O defensor foi o primeiro reforço anunciado pelo clube para a temporada e teve dificuldades para ser inscrito devido a punições anteriores.
O transfer ban impede que o clube registre novos jogadores até que as pendências sejam resolvidas. Em alguns casos, a punição pode durar por um número determinado de janelas de transferências; em outros, permanece por tempo indeterminado até que a dívida seja quitada.
A nova penalidade se soma a uma série de processos envolvendo dívidas em transferências internacionais. O Botafogo também foi punido por pendências com o Atlanta United na contratação de Thiago Almada, com o Ludogorets pela compra de Rwan Cruz, com o New York City pela negociação de Santi Rodríguez e com o Zenit pela chegada de Artur. Além disso, o clube recebeu uma sanção administrativa adicional pelo não pagamento de multas impostas pela própria Fifa.

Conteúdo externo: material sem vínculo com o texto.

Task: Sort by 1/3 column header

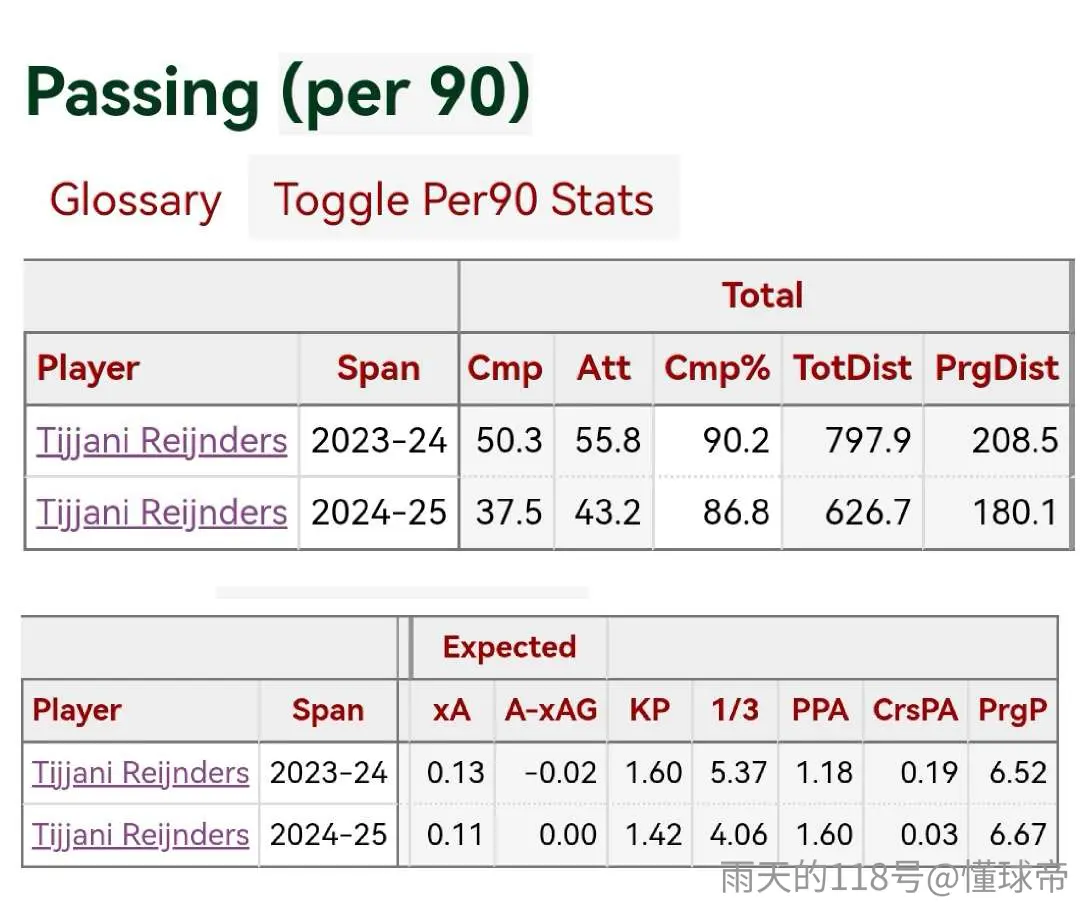Action: click(735, 710)
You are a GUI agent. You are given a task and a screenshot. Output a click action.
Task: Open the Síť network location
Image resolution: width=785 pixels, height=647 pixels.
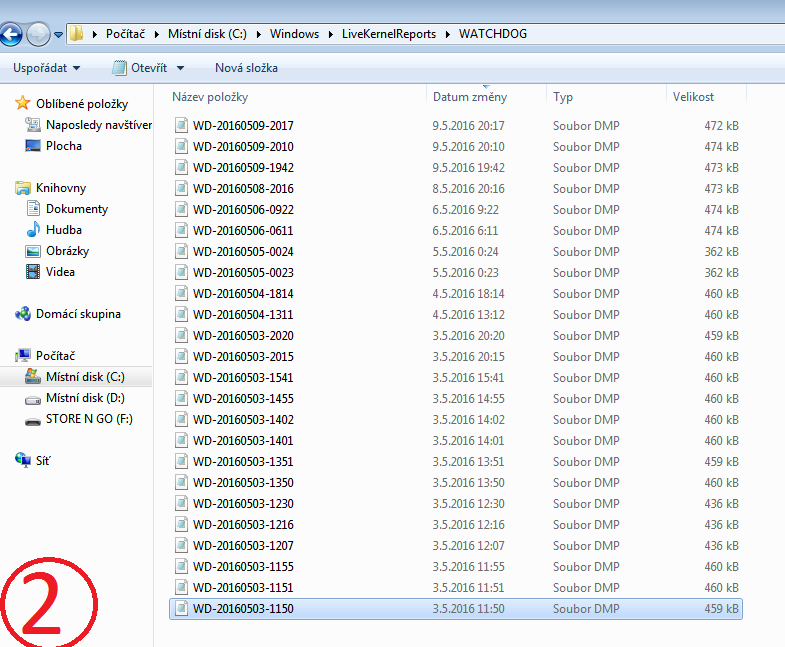click(x=43, y=460)
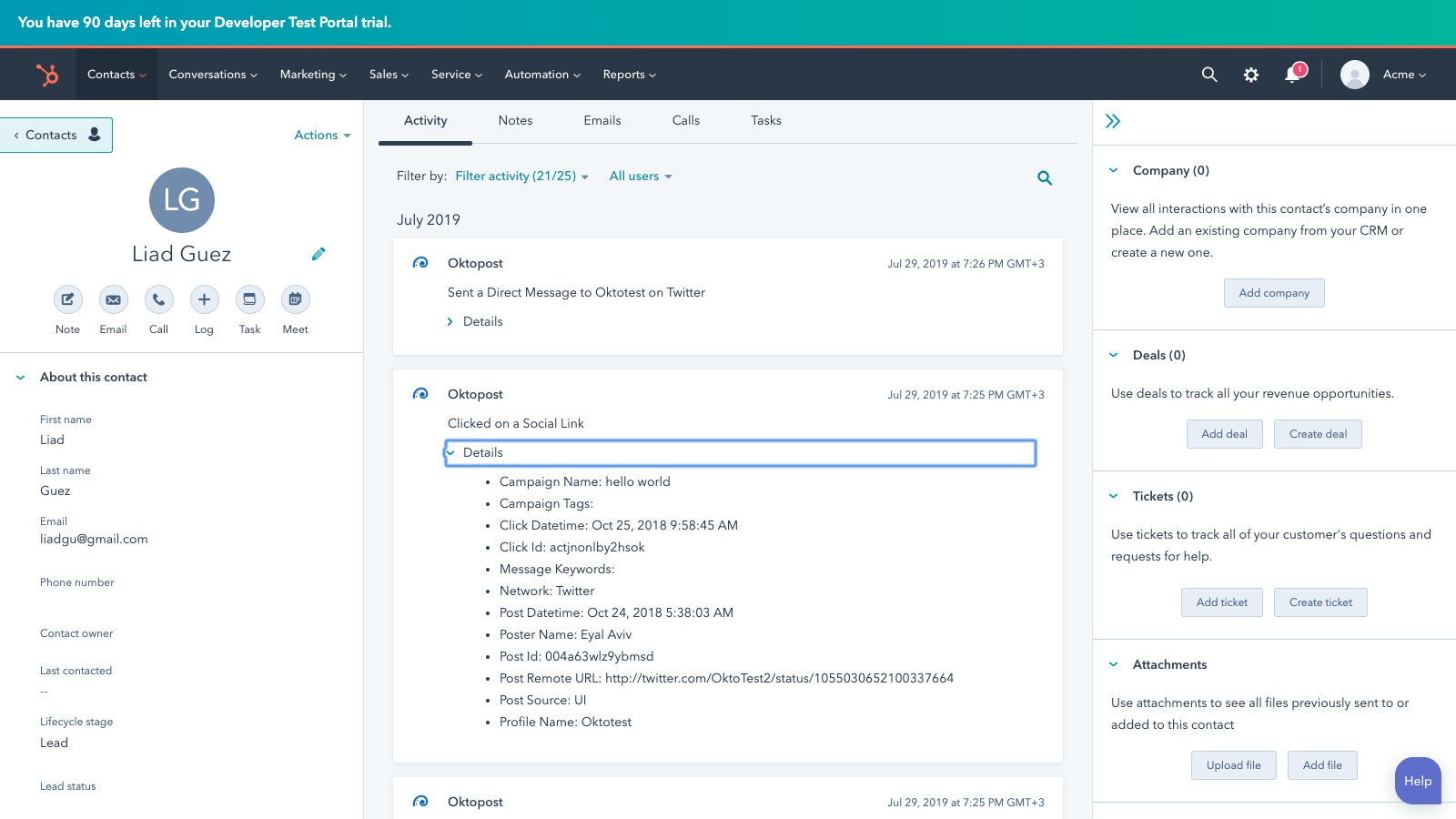
Task: Click the Log activity plus icon
Action: [204, 299]
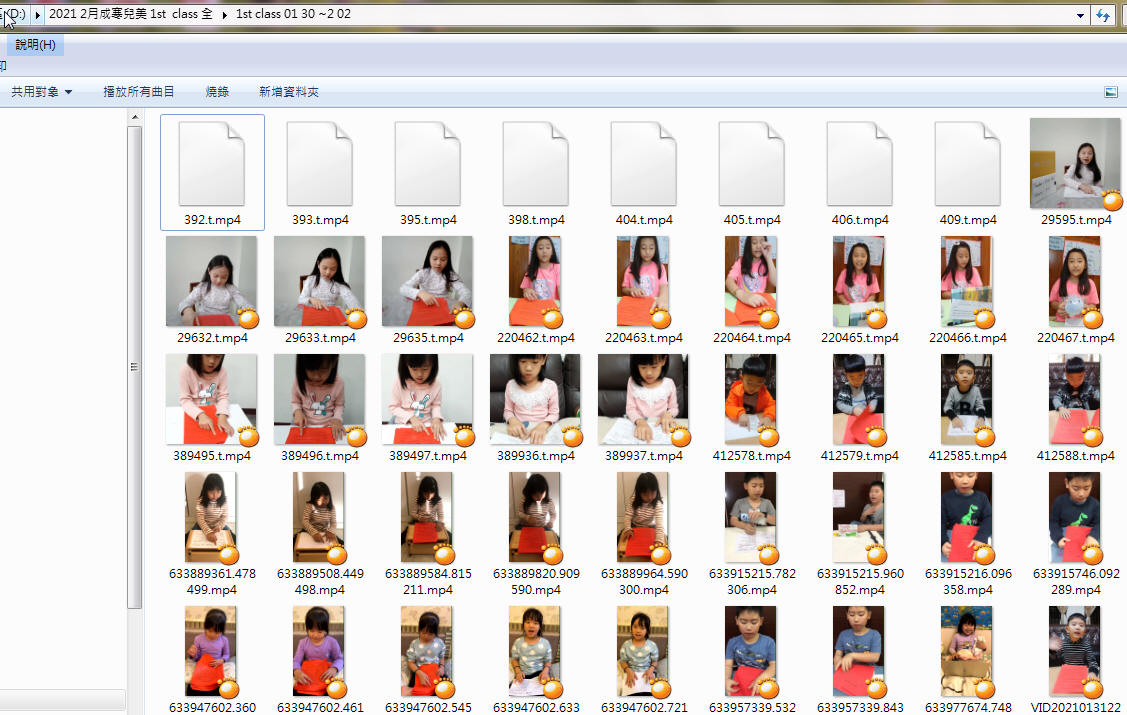The height and width of the screenshot is (715, 1127).
Task: Click the 1st class 01 30 ~2 02 breadcrumb
Action: pos(293,15)
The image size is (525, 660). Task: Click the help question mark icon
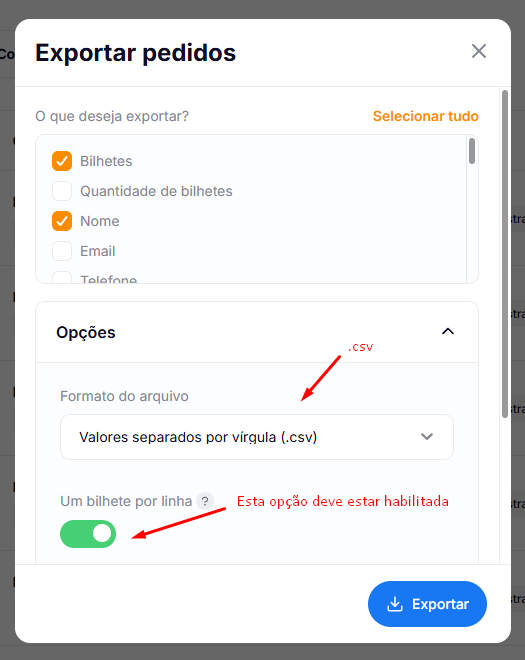click(205, 501)
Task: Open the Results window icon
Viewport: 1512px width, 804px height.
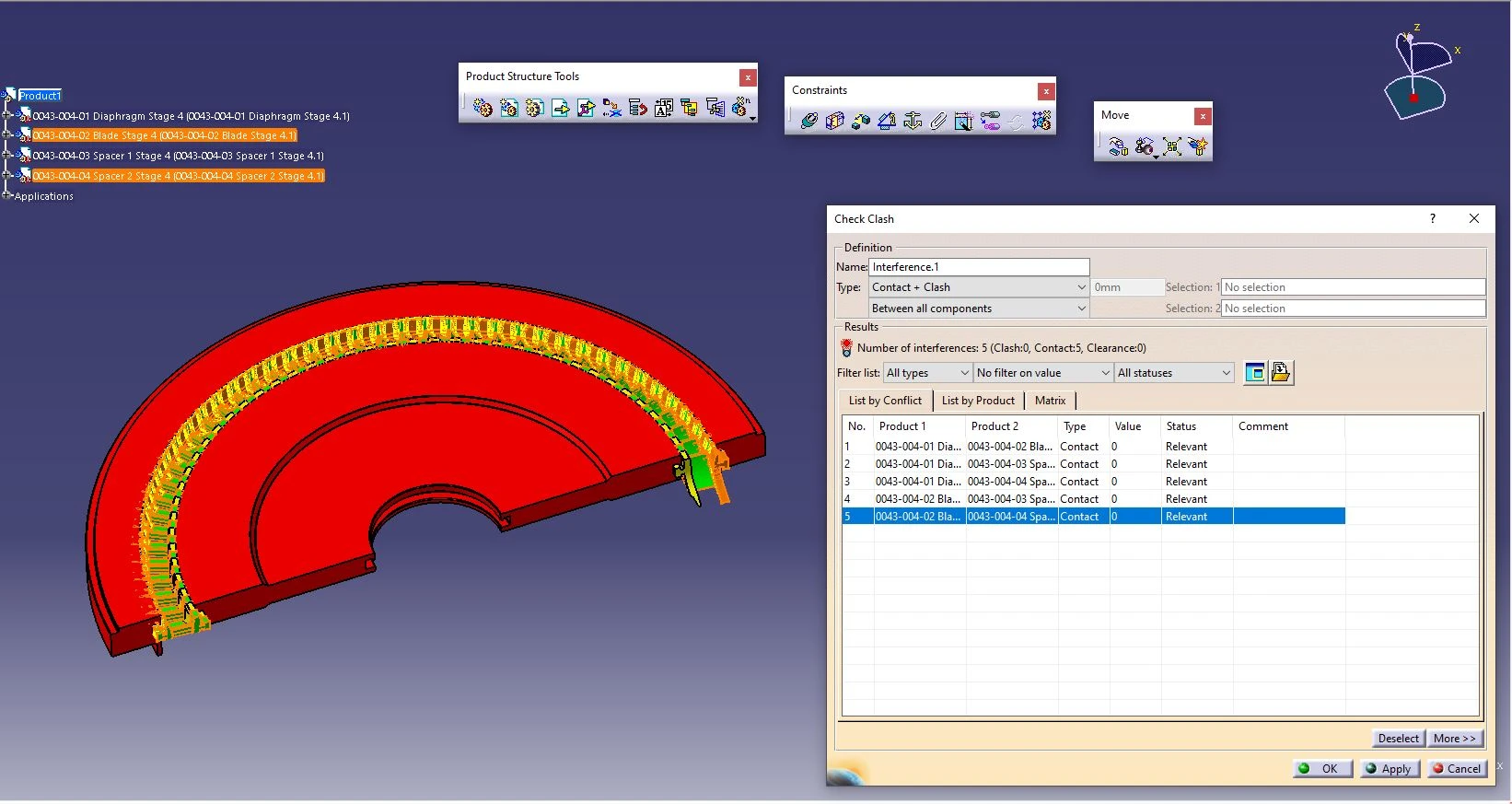Action: click(1254, 372)
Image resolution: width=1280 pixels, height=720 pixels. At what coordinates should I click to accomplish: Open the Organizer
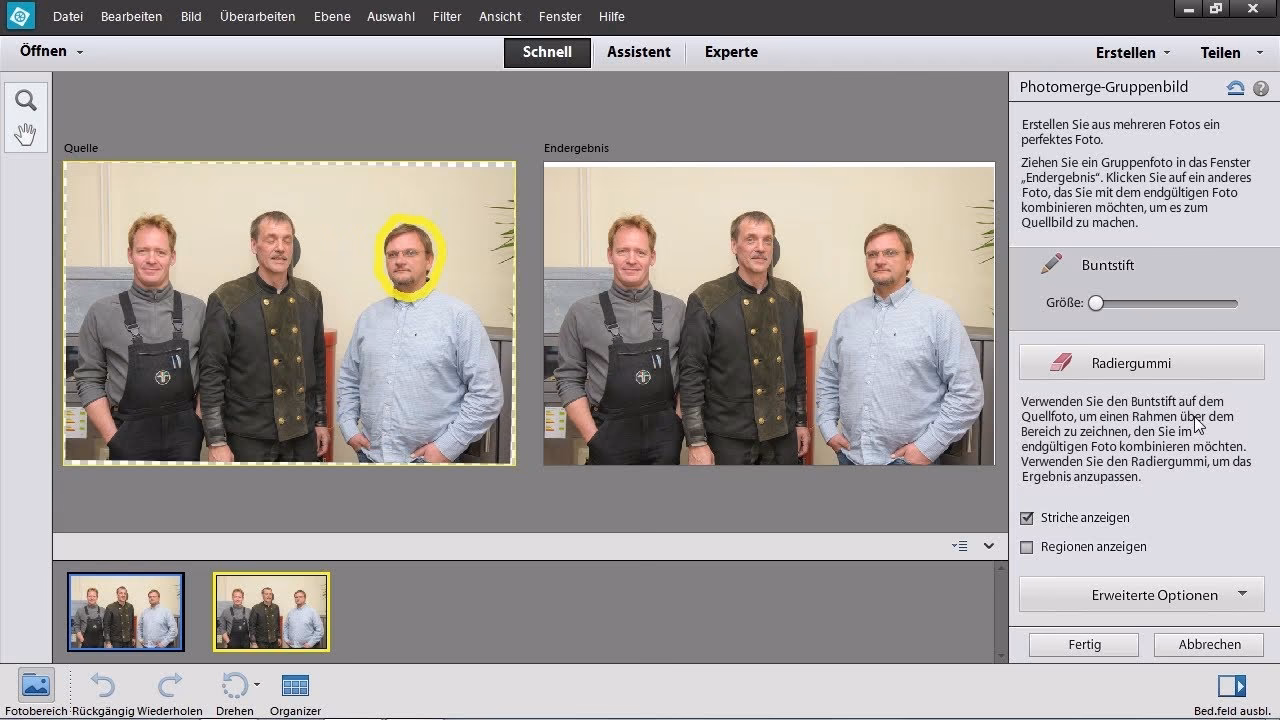[295, 686]
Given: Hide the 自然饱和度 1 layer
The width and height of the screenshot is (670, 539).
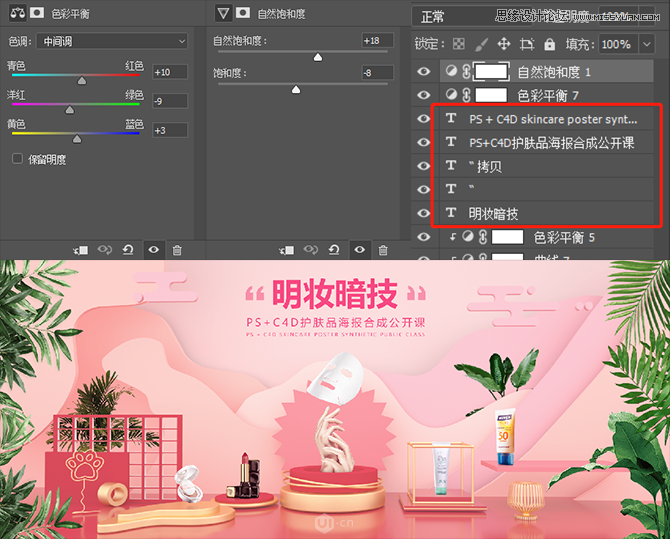Looking at the screenshot, I should [424, 71].
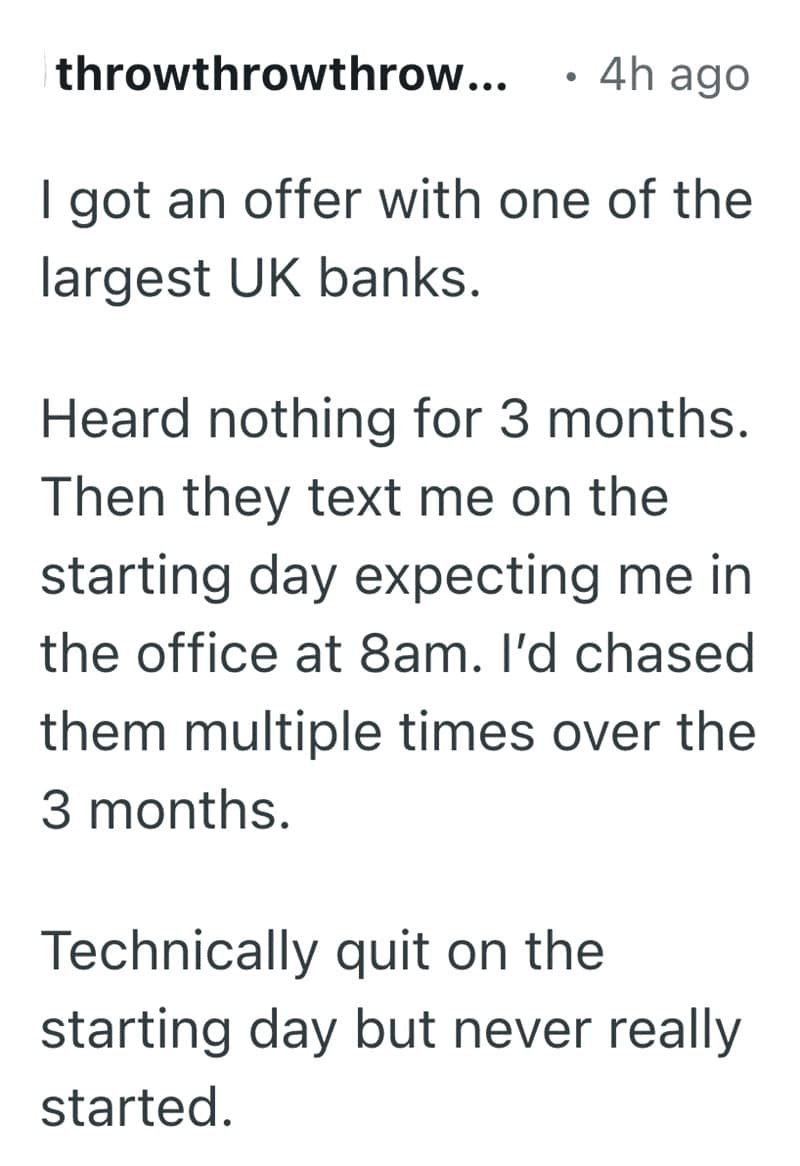The height and width of the screenshot is (1166, 800).
Task: Click the 4h ago timestamp
Action: point(674,76)
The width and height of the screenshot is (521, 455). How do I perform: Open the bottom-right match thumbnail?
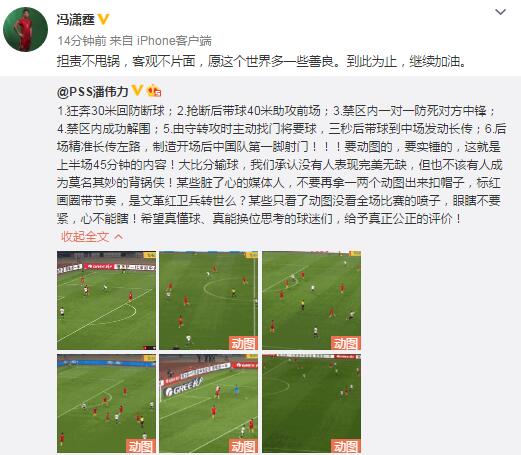(311, 403)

Entre os casos mais relevantes está o de Artur, contratado junto ao Zenit. O clube foi condenado a quitar três parcelas de 1,9 milhão de euros cada, totalizando 5,7 milhões de euros (cerca de R$ 34,1 milhões). No caso de Thiago Almada, a dívida chegou a ser renegociada com o Atlanta United, mas o não pagamento de uma das parcelas resultou em uma punição mais severa. O mesmo aconteceu em negociações envolvendo Rwan Cruz e Santi Rodríguez.
Com a nova sanção relacionada a Lucas Villalba, o Botafogo amplia a lista de problemas financeiros em negociações internacionais e segue pressionado a regularizar sua situação junto à Fifa.